> **Text extract**:
■ ■ ■ ■

# Permutations and Combinations Set 2

**Example – 20 **

Give combinatorial arguments to prove that

\[\sum\limits_{r = 1}^n r \cdot {}^n{C_r} = n \cdot {2^{n - 1}}\]

**Solution:** Let us first interpret what the left hand side of this assertion says.

Suppose we have a group of *n* people. We select a sub-group of size *r* from the group of *n* people. This can be done in \({}^n{C_r}\) ways. Once the sub-group has been formed, we select a leader of that sub-group, and send that sub-group on an excursion. The leader can be selected in *r* ways. Thus, the total number of different ways in which an *r* - group can be formed with a unique leader is \(r \times {\,^n}{C_r}\) .

Now *r* can take any integer value from 1 to *n*, i.e. \(1 \le r \le n\) . Thus, the total number of all possible sub-groups, each sub-group being assigned a unique leader, will be \(\sum\limits_{r = 0}^n r \cdot {}^n{C_r}\) which is the left hand side of our assertion.

To prove this equal to the right hand side, we count the sub-groups from a different angle. We count all those sub-groups in which a particular person, say *A*, is the leader.

■ ■ ■ ■

> **Dataset rows**:

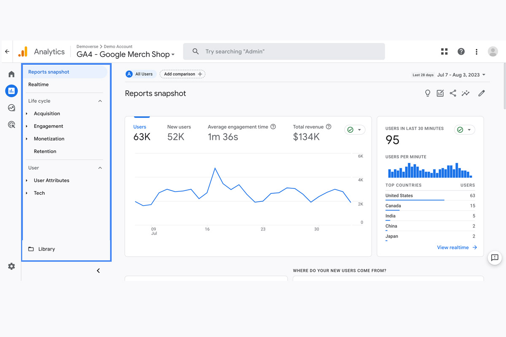Viewport: 506px width, 337px height.
Task: Click the Insights lightbulb icon
Action: click(428, 94)

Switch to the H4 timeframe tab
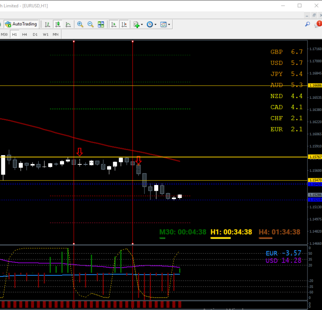[x=24, y=34]
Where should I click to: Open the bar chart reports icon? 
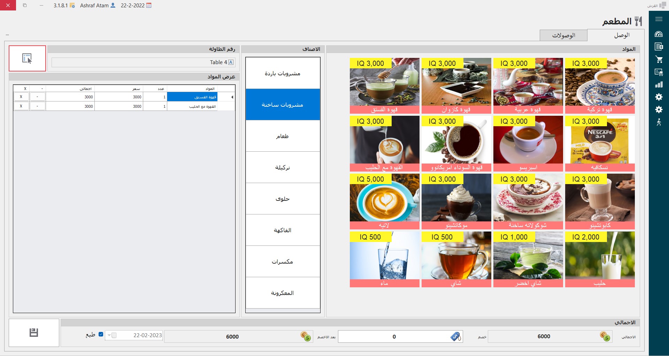click(659, 85)
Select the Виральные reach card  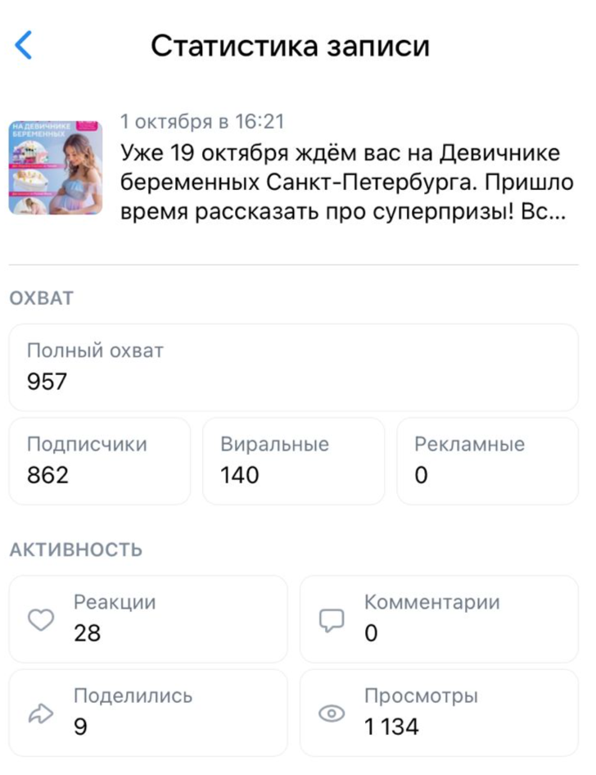(x=293, y=460)
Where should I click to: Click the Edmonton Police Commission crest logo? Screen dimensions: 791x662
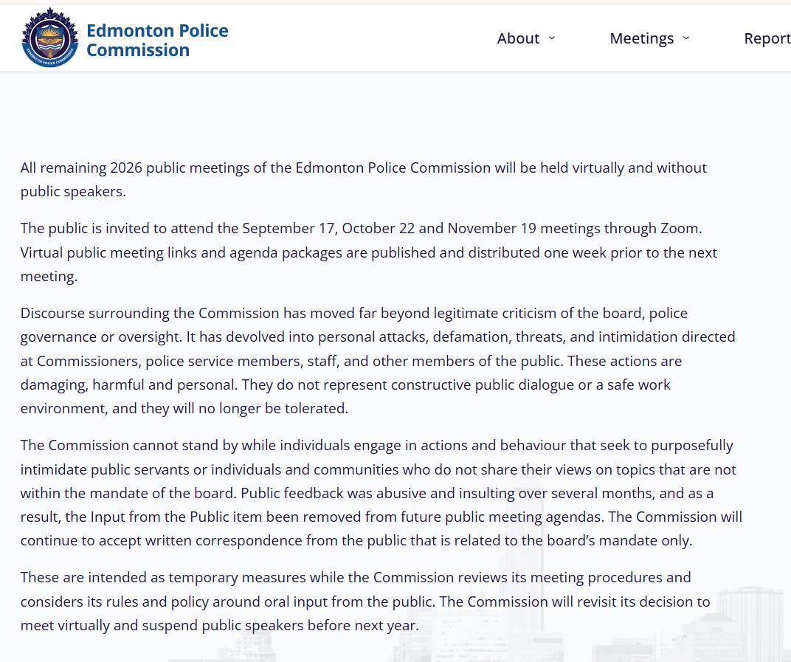tap(50, 38)
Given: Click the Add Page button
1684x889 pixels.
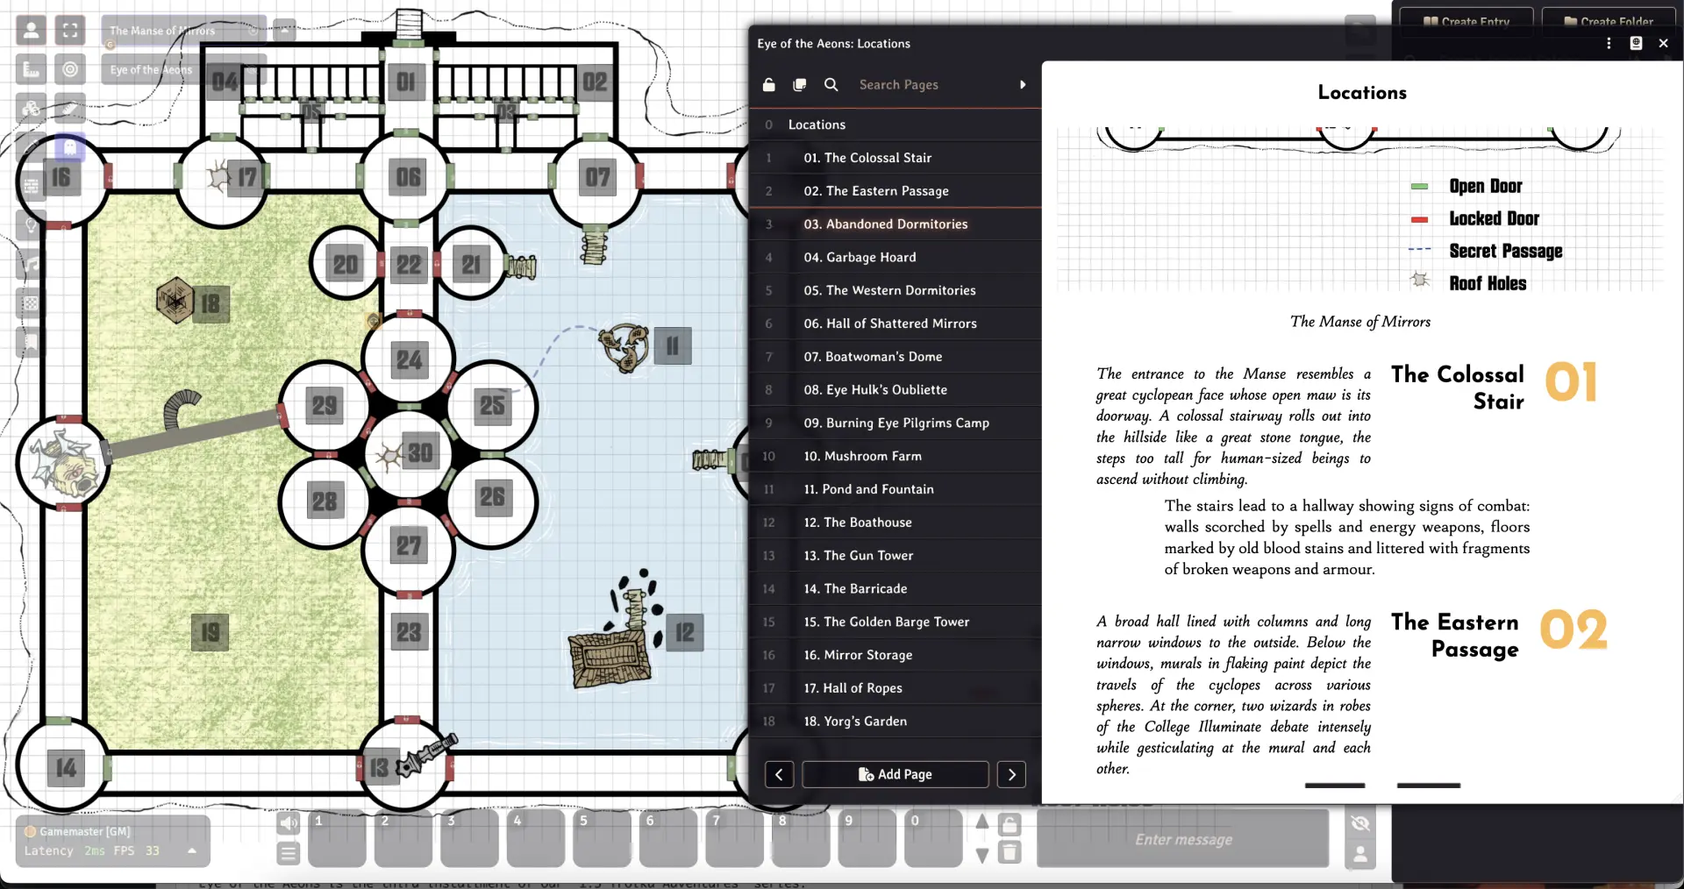Looking at the screenshot, I should (895, 774).
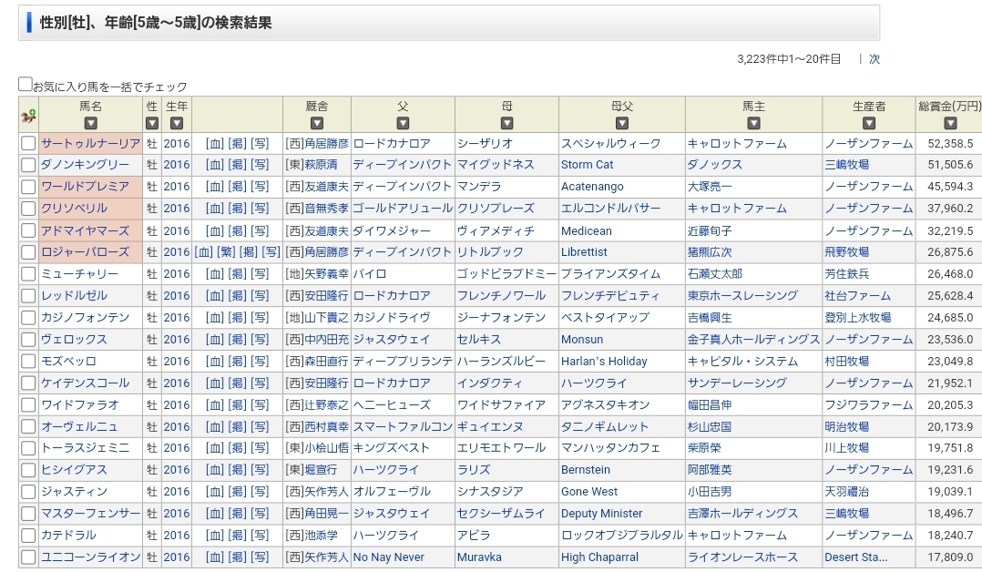Tick the checkbox for カテドラル row
The height and width of the screenshot is (572, 982).
(28, 536)
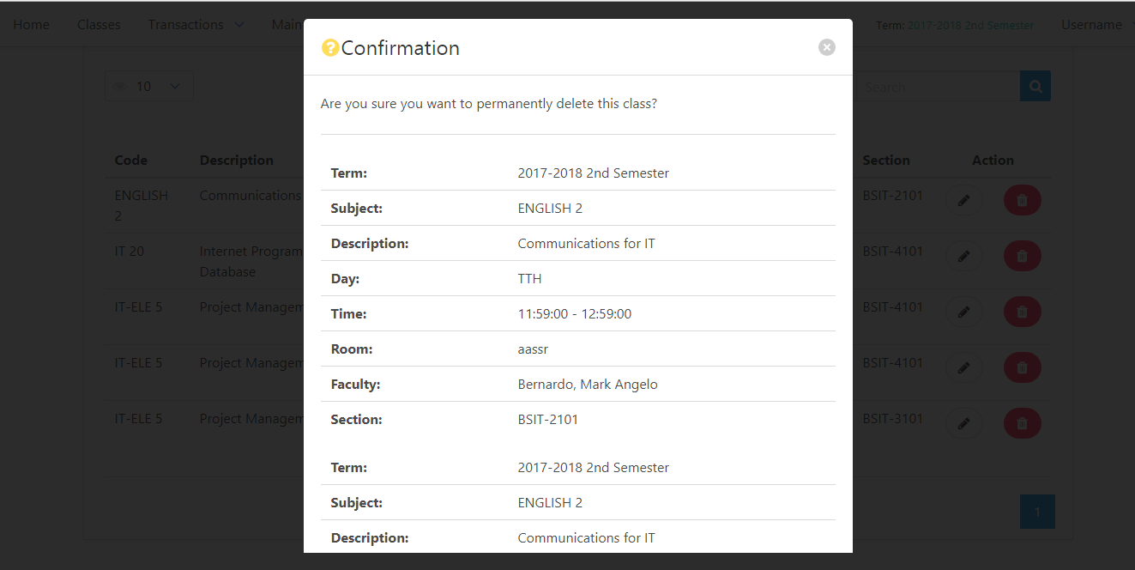This screenshot has width=1135, height=570.
Task: Expand the Transactions dropdown menu
Action: click(x=196, y=24)
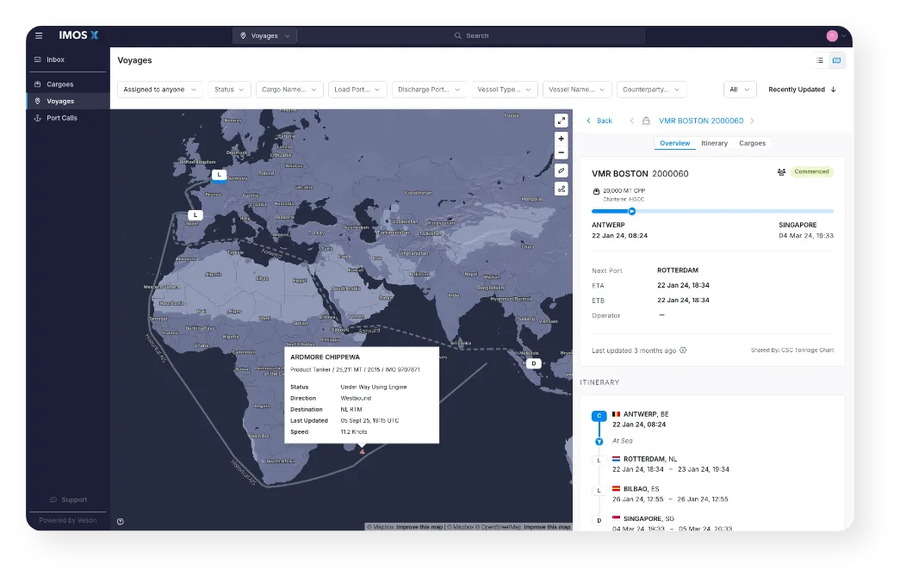Expand the Assigned to anyone filter
Viewport: 906px width, 583px height.
point(160,90)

■ ■ ■ ■

> **Problem to solve**: According to the combinations extract, in how many ways can the leader of a sub-group of size r be selected? The rows come from a separate source unrelated to the combinations extract.

> **Answer to the problem**: In r ways.